DATA TO PROCESS:
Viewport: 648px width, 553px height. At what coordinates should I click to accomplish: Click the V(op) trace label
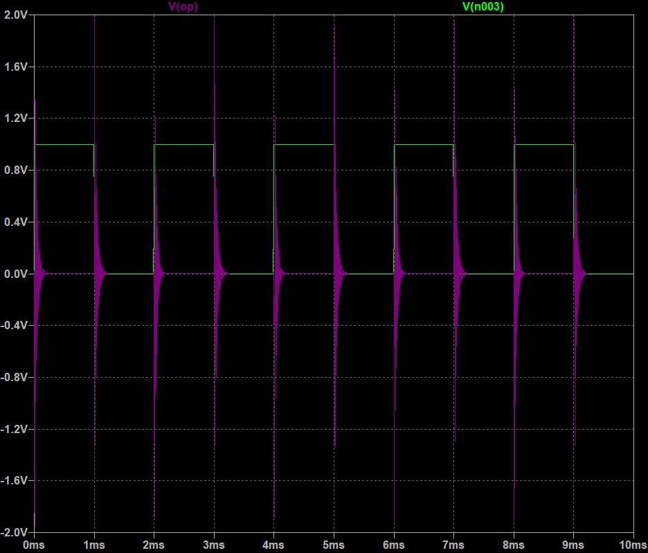[x=183, y=6]
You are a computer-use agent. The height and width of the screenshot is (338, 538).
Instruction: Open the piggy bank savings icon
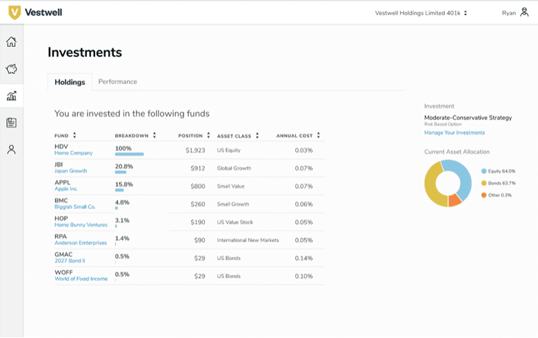[x=11, y=69]
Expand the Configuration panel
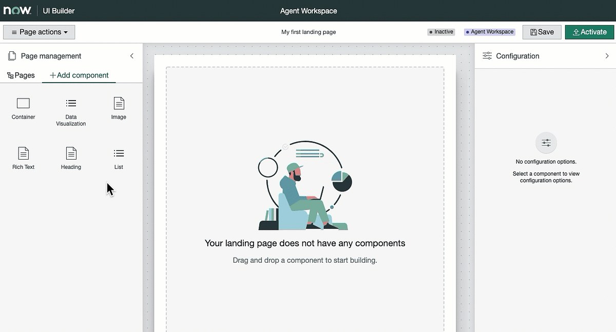This screenshot has width=616, height=332. (x=608, y=55)
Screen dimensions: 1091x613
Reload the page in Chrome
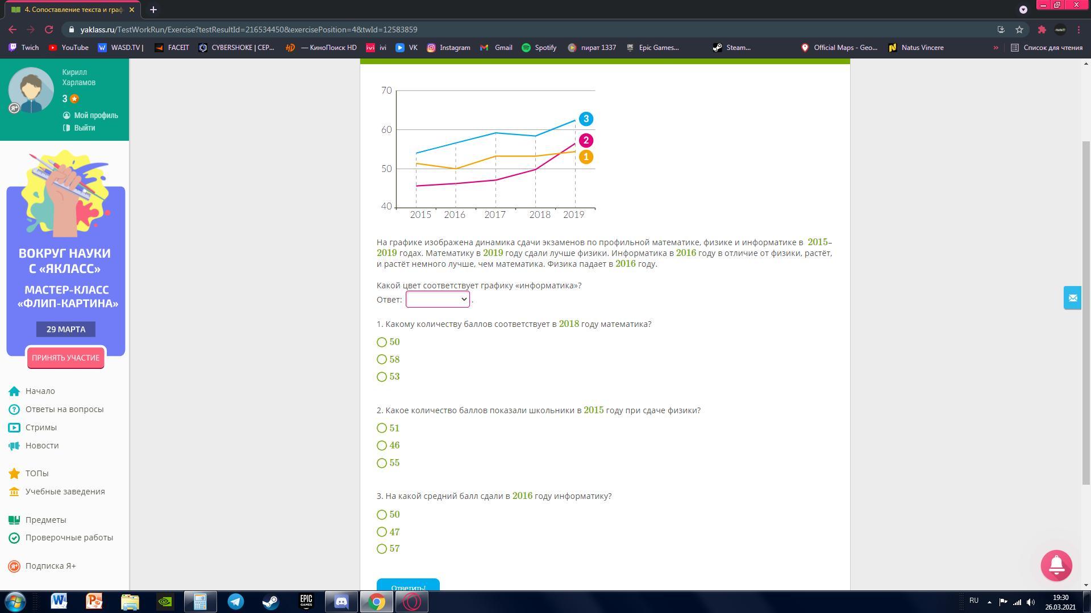pyautogui.click(x=49, y=30)
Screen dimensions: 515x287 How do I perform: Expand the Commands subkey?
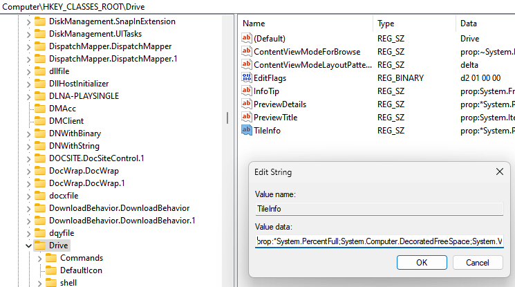(40, 258)
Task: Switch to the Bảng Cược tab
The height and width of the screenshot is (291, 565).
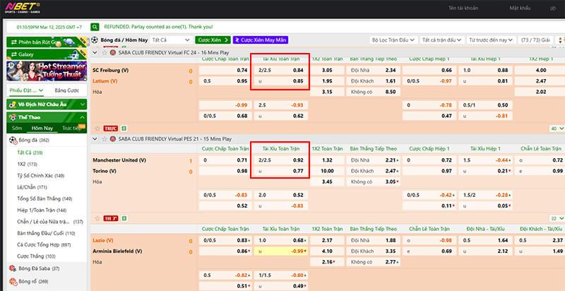Action: point(66,90)
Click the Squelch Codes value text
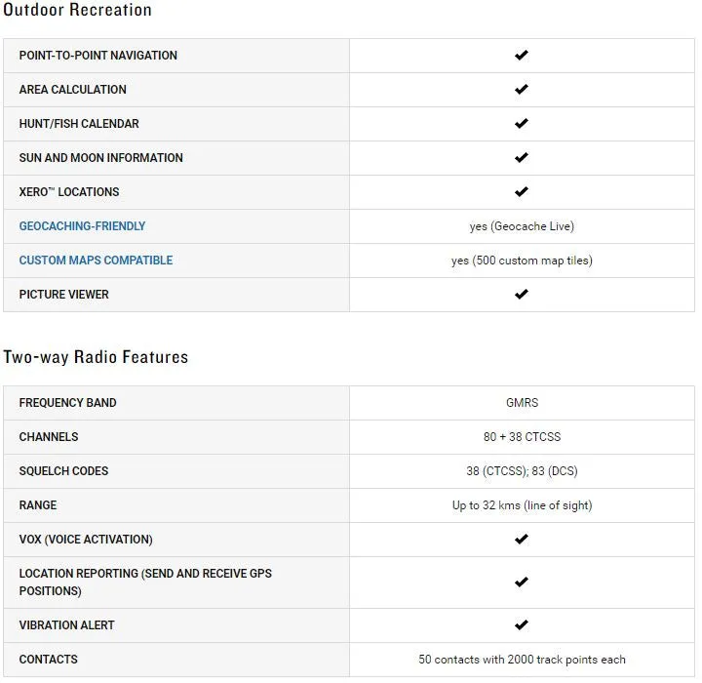 point(522,471)
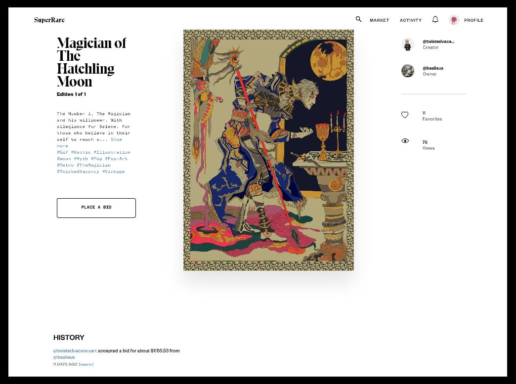Screen dimensions: 516x384
Task: Open owner basileus avatar
Action: [408, 71]
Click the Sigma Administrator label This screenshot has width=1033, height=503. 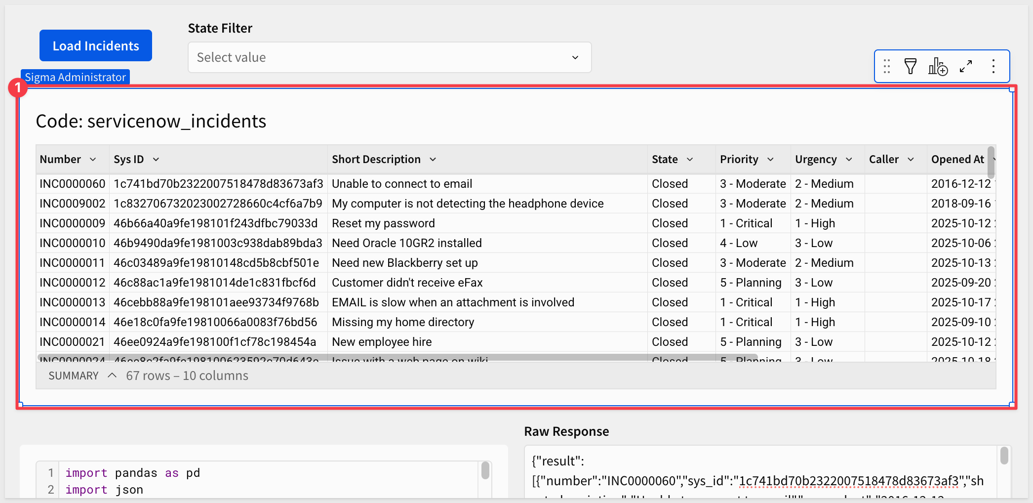point(75,77)
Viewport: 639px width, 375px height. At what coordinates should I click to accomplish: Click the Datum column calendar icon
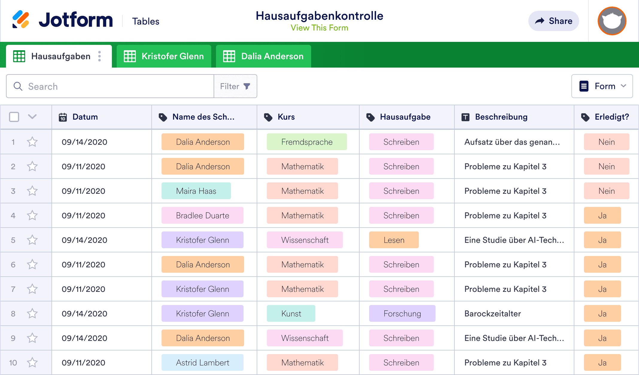(x=63, y=117)
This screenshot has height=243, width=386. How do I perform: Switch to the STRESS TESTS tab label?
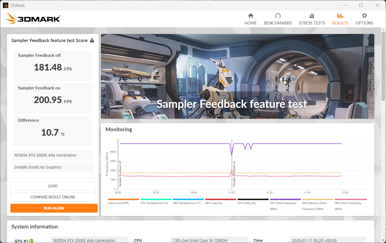click(x=312, y=23)
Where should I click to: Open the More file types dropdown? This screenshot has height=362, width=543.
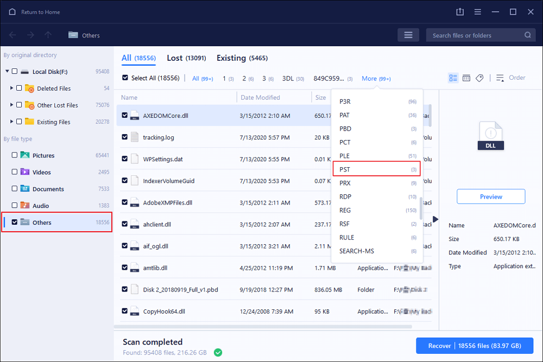click(376, 79)
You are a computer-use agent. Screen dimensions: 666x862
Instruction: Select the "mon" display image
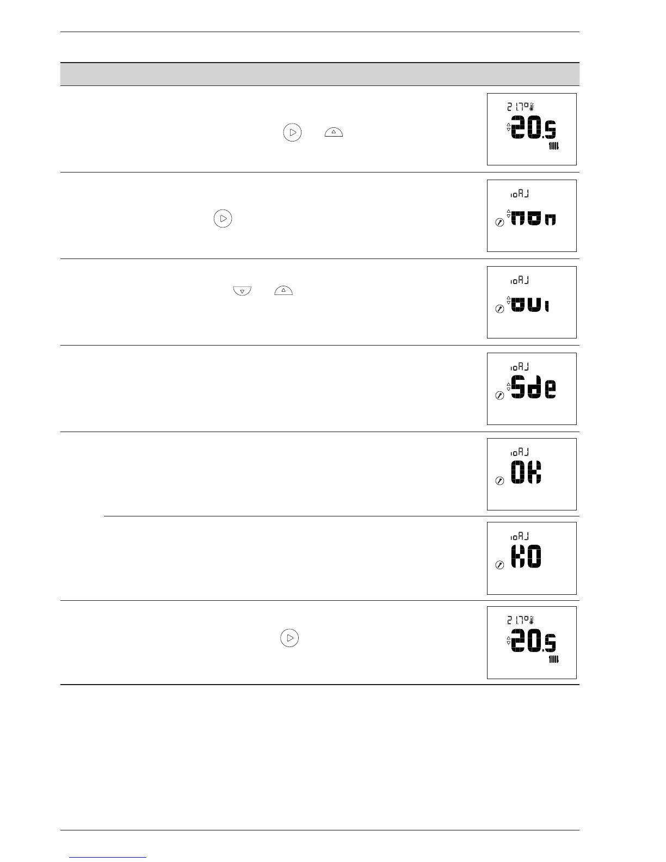532,216
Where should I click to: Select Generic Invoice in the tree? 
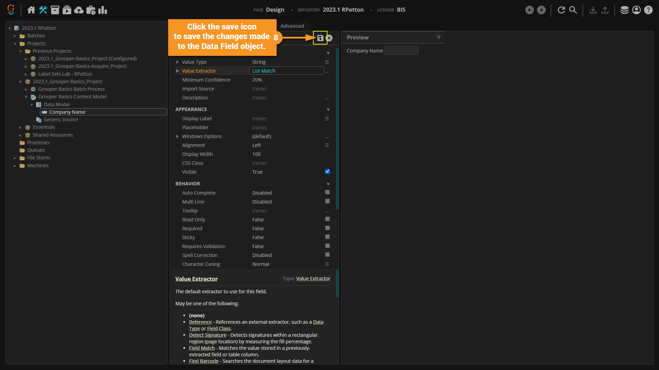(x=61, y=120)
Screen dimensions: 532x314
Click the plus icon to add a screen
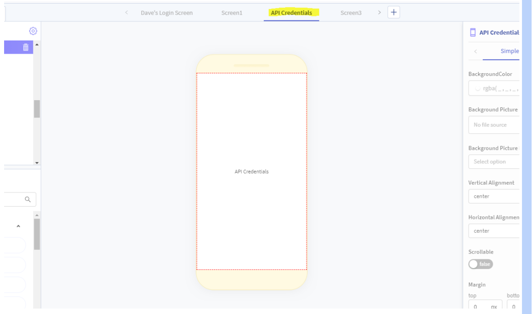pos(394,12)
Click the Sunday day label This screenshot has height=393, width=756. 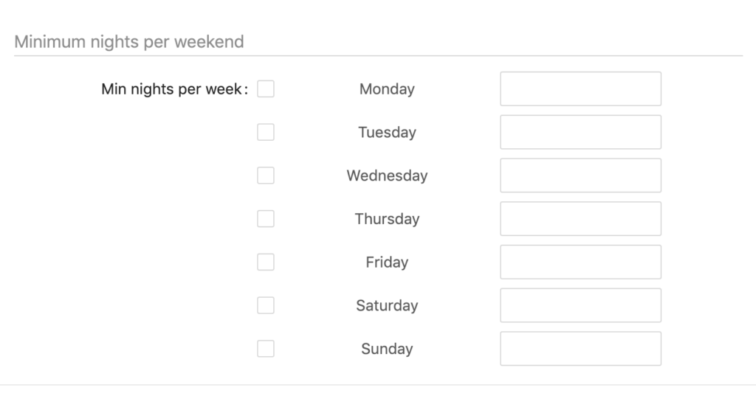[x=387, y=349]
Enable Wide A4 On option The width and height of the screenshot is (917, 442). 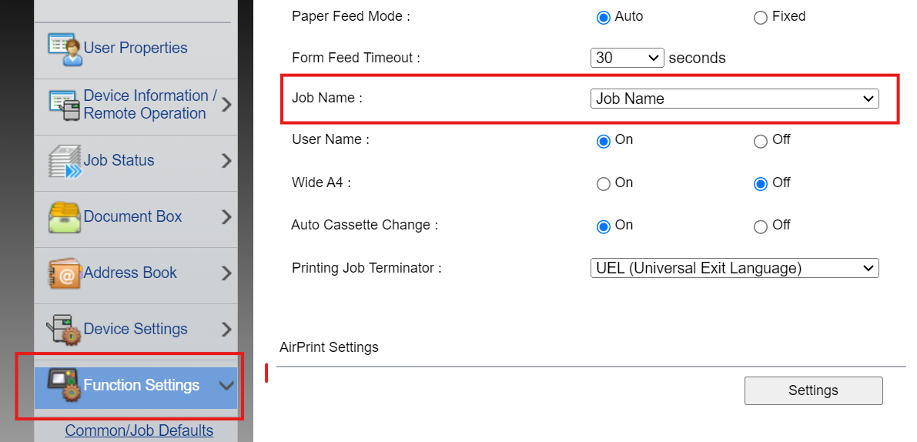[x=604, y=184]
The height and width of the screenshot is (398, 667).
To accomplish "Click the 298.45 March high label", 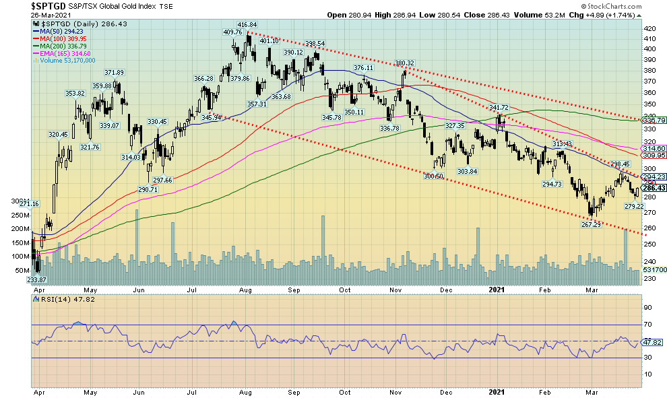I will point(620,164).
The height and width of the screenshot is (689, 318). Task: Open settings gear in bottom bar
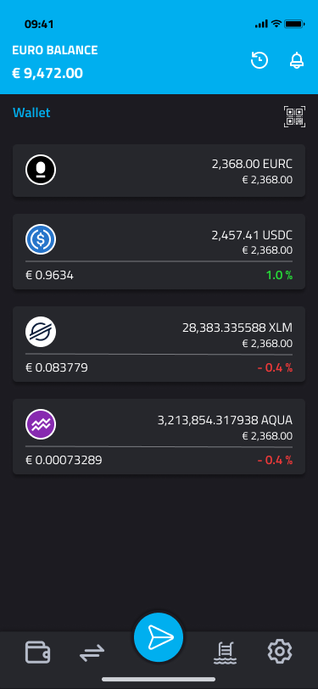coord(280,651)
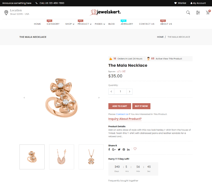Share product on LinkedIn icon
Viewport: 212px width, 182px height.
128,149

DO THIS:
Identify each line in the material above that contains the word "Open" and copy those lines out in full.

RESULT FOR THIS TASK:
Instruction: Open the piggy bank savings icon
Task: Open owner basileus avatar
Where should I click to: Open the More file types dropdown? This screenshot has height=362, width=543.
The height and width of the screenshot is (689, 318). Task: Open settings gear in bottom bar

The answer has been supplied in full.